As medidas alcançam os réus Guilherme Marques Almeida, Sérgio Ricardo Cavaliere de Medeiros, Filipe Garcia Martins Pereira, Giancarlo Gomes Rodrigues, Ângelo Martins Denicoli, Ailton Gonçalves Moraes Barros, Fabrício Moreira de Bastos, Bernardo Romão Corrêa Netto e Marília Alencar, todos já condenados pela Primeira Turma do STF.
Em todos os casos, foi imposta a prisão domiciliar com monitoramento eletrônico, acompanhada de uma série de medidas cautelares. Entre elas estão a proibição de uso de redes sociais, a vedação de contato com outros investigados ou réus, a entrega de passaportes, a proibição de saída do país, a suspensão de registros e autorizações para porte de armas e a limitação de visitas, restritas a advogados e pessoas previamente autorizadas pelo Supremo. O descumprimento das condições poderá resultar na decretação imediata da prisão preventiva.
Condenações e contexto
As decisões foram tomadas no contexto das Ações Penais (APs) 2694, 2696 e 2693, nas quais a Primeira Turma reconheceu a atuação organizada e permanente de uma organização criminosa armada voltada à ruptura institucional, culminando nos atos de 8 de janeiro de 2023. As medidas cautelares agora determinadas ampliam seu alcance a outros réus já condenados nesses processos ou em ações correlatas.
Na AP 2694, Guilherme Marques Almeida foi condenado a 13 anos e 6 meses de prisão; Giancarlo Gomes Rodrigues, a 14 anos; e Ângelo Martins Denicoli, a 17 anos de reclusão. Todos receberam ainda a pena de 120 dias-multa e foram condenados solidariamente ao pagamento de R$ 30 milhões por danos morais coletivos, valor destinado ao fundo previsto na Lei da Ação Civil Pública.
Na AP 2696, Sérgio Ricardo Cavaliere de Medeiros foi condenado a 17 anos de prisão, além de 120 dias-multa e da indenização solidária de R$ 30 milhões, conforme acórdão publicado em 18 de dezembro de 2025.
Já na AP 2693, Filipe Garcia Martins Pereira recebeu pena de 21 anos de prisão, também com 120 dias-multa e condenação solidária ao pagamento de R$ 30 milhões por danos morais coletivos, em razão de sua participação na elaboração e divulgação da chamada minuta do golpe e em atos posteriores à tentativa de ruptura institucional.

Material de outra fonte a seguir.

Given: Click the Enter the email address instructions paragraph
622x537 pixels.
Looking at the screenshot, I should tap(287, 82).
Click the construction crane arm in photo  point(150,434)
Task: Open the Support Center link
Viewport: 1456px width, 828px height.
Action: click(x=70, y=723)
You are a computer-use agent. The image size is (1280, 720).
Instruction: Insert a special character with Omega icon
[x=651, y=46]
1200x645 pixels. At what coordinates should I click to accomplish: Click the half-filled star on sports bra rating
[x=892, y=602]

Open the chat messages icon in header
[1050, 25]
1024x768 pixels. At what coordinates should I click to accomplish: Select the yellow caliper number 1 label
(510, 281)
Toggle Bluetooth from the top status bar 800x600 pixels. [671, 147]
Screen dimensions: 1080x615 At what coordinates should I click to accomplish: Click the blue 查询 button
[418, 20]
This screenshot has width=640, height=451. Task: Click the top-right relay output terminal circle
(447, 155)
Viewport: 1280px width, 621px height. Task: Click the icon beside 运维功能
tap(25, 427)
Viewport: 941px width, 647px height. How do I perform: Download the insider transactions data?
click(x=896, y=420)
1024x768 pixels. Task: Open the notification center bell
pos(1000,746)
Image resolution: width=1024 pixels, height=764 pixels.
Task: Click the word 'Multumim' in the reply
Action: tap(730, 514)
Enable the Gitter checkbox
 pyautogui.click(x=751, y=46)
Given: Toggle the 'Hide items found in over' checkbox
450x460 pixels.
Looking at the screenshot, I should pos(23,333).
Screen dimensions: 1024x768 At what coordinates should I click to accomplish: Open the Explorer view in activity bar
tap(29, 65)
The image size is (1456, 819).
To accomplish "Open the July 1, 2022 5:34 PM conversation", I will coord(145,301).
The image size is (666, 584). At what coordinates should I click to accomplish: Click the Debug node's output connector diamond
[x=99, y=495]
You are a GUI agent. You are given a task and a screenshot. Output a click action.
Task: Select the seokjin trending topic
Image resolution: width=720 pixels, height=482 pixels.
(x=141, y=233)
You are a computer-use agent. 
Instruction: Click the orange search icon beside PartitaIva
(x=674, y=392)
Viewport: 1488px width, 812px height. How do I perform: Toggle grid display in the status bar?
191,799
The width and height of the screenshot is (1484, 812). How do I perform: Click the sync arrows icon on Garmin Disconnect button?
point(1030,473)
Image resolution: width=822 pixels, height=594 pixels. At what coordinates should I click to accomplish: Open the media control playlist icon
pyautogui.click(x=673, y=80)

Quanto a Ailton Gonçalves Moraes Barros, Fabrício Moreira de Bastos, Bernardo Romão Corrêa Netto e Marília Alencar, as prisões domiciliares foram determinadas em despachos posteriores, com base no mesmo contexto fático-jurídico e nas condenações já impostas, diante do risco à aplicação da lei penal.
Em todos os processos, o relator determinou a comunicação ao Tribunal Superior Eleitoral (TSE) para fins de aplicação da inelegibilidade prevista na Lei Complementar nº 135/2010 (Lei da Ficha Limpa), em razão das condenações colegiadas.
Fundamentação
Ao justificar as medidas, o ministro Alexandre de Moraes destacou que, embora as sentenças tenham fixado o regime inicial fechado, o estágio processual permite a adoção de cautela menos gravosa, sem prejuízo da efetividade da aplicação da lei penal. O relator considerou ainda precedentes recentes envolvendo tentativas de evasão do país por outros condenados em ações relacionadas a atos antidemocráticos.
Segundo o ministro, as medidas impostas são necessárias para garantir a execução das decisões condenatórias e a preservação da ordem pública, em consonância com a jurisprudência consolidada do Supremo Tribunal Federal.